> **TASK INSTRUCTIONS**
In the listing below, find the line containing "Datenschutzhinweise (83, 2555)" and the line containing "[UE18-Fotowettbewerb-2024] (168, 145)". Repeat exactly those two lines and every line between them, nothing more.
** TASK MATERIAL follows **
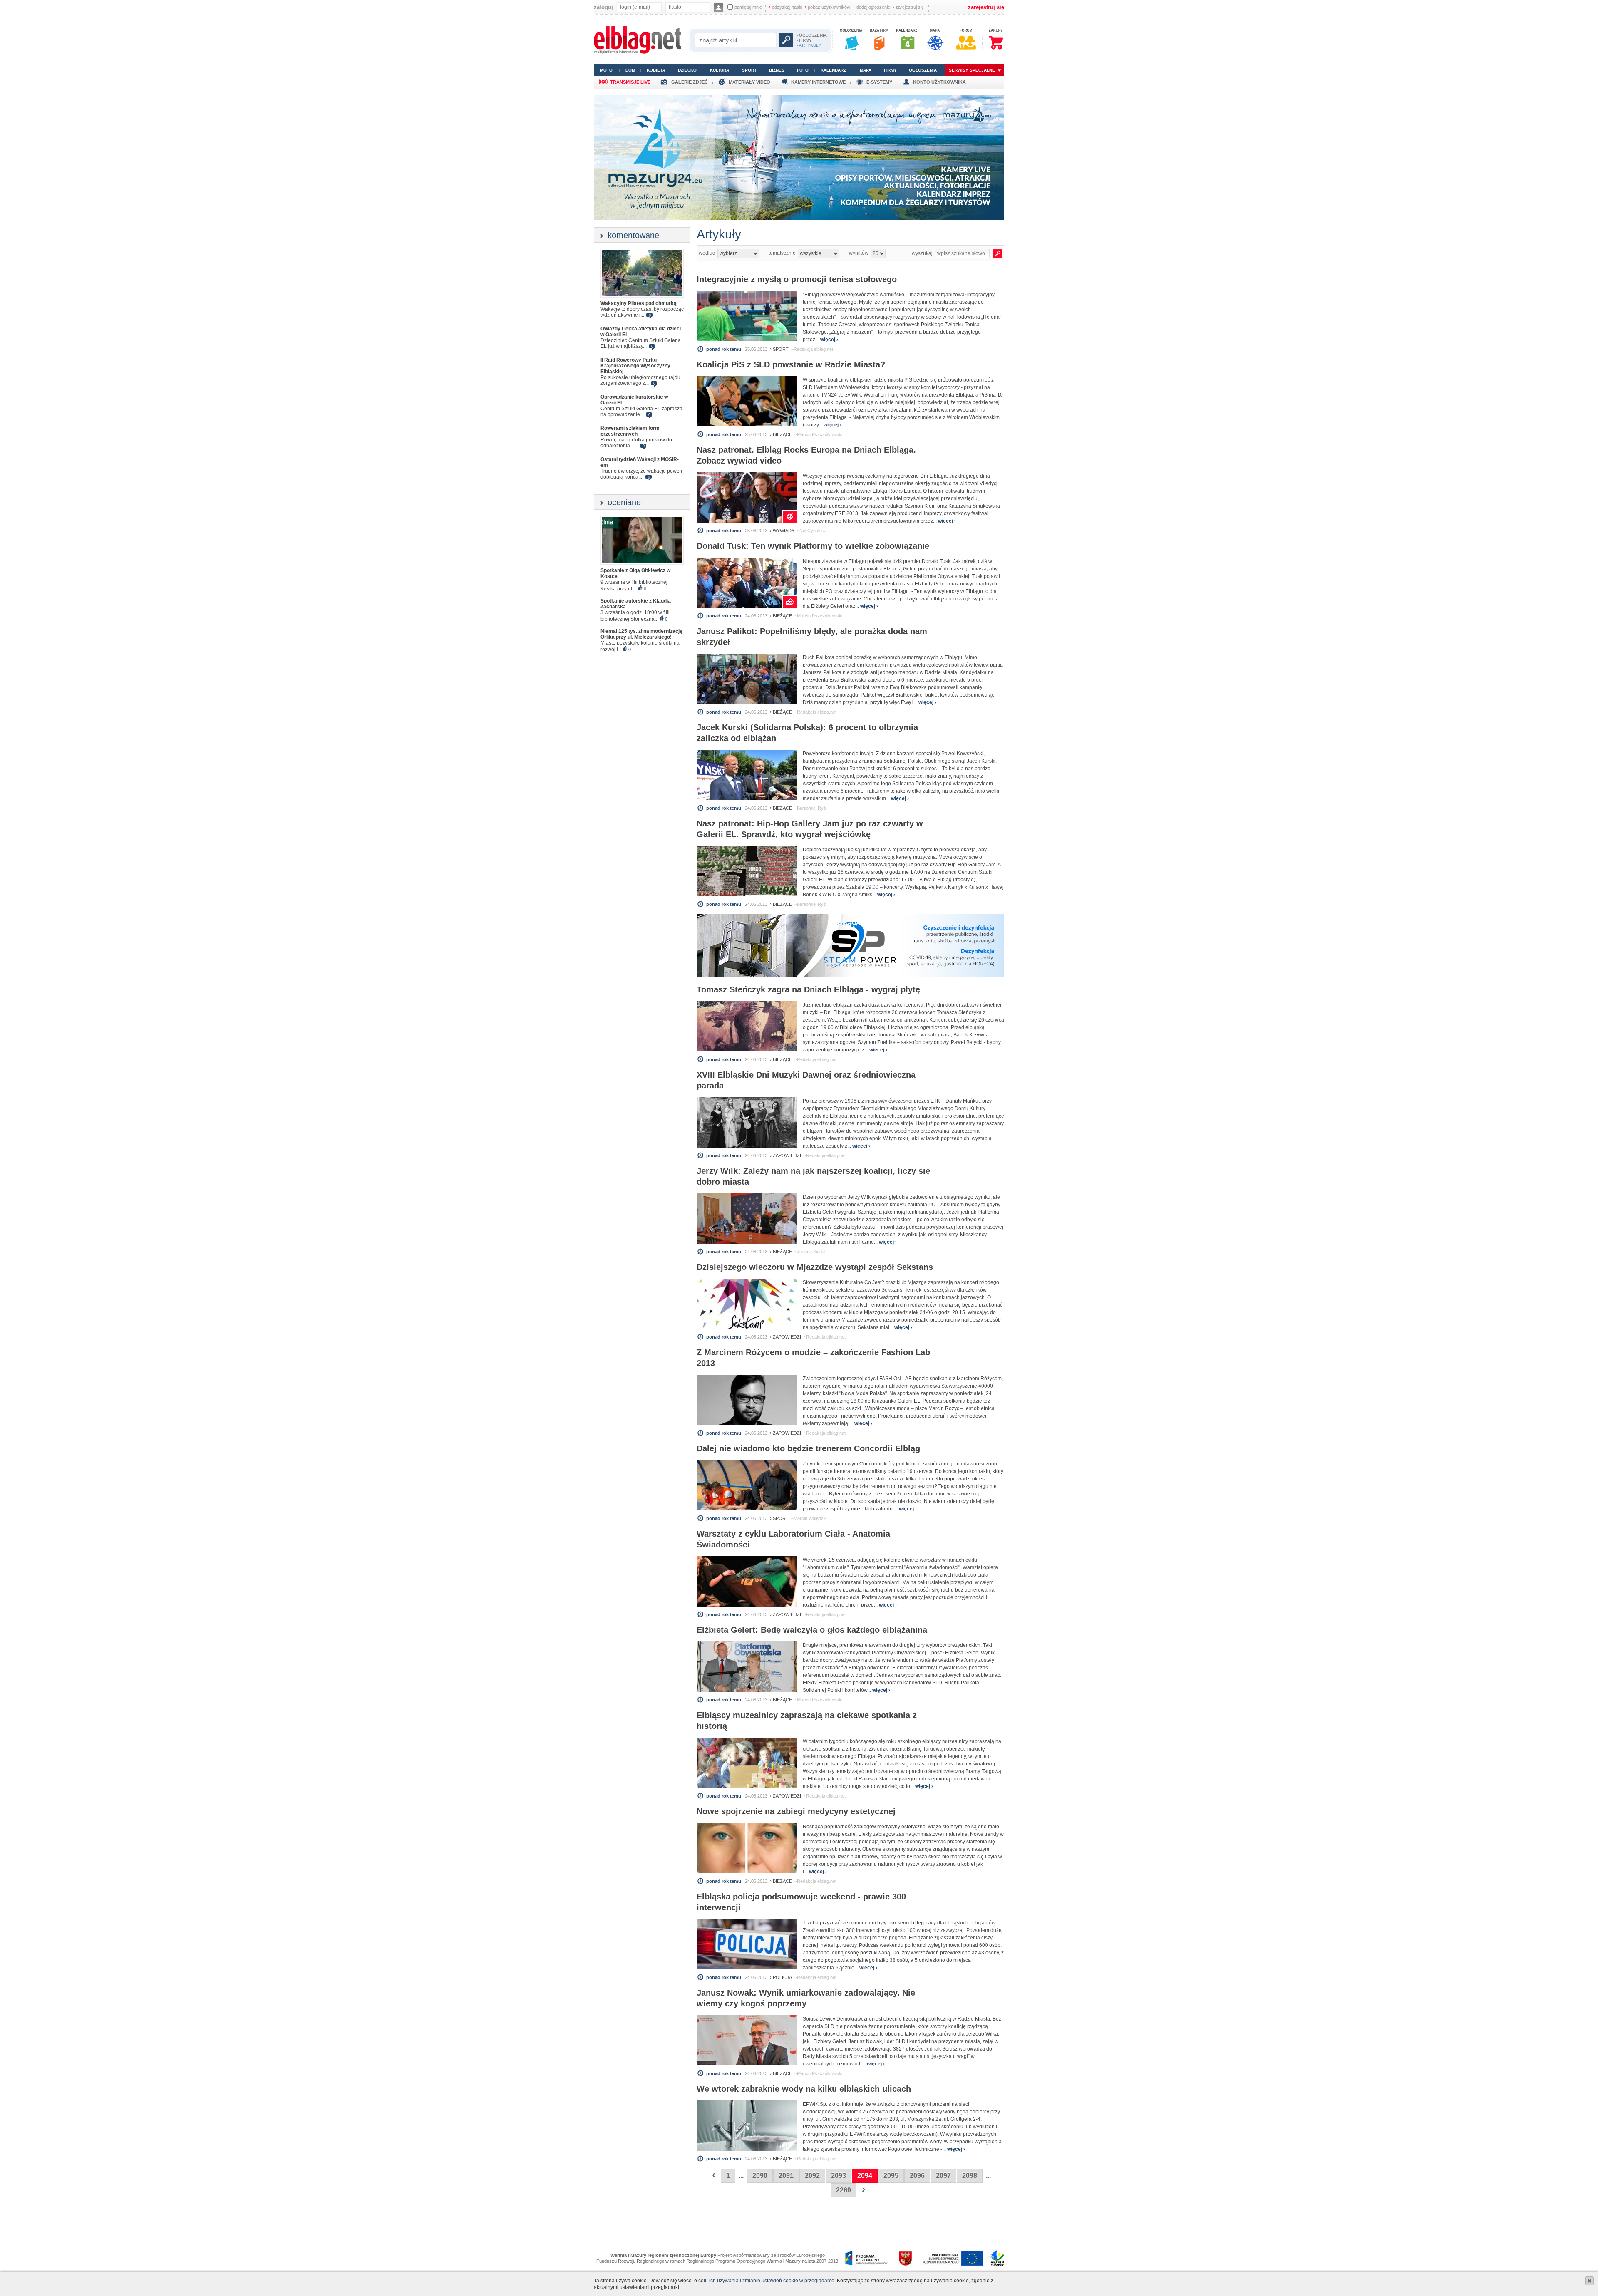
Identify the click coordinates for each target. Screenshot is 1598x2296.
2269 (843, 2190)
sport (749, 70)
** End of TASK MATERIAL **
** TASK MATERIAL follows **
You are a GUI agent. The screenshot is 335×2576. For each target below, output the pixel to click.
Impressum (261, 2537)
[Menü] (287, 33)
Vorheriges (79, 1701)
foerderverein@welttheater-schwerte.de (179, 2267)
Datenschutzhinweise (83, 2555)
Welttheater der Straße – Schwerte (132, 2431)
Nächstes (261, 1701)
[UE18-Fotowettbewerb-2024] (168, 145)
** End of TASK MATERIAL **
> **YOUR SOLUTION**
Datenschutzhinweise (83, 2555)
Welttheater der Straße – Schwerte (132, 2431)
Nächstes (261, 1701)
[UE18-Fotowettbewerb-2024] (168, 145)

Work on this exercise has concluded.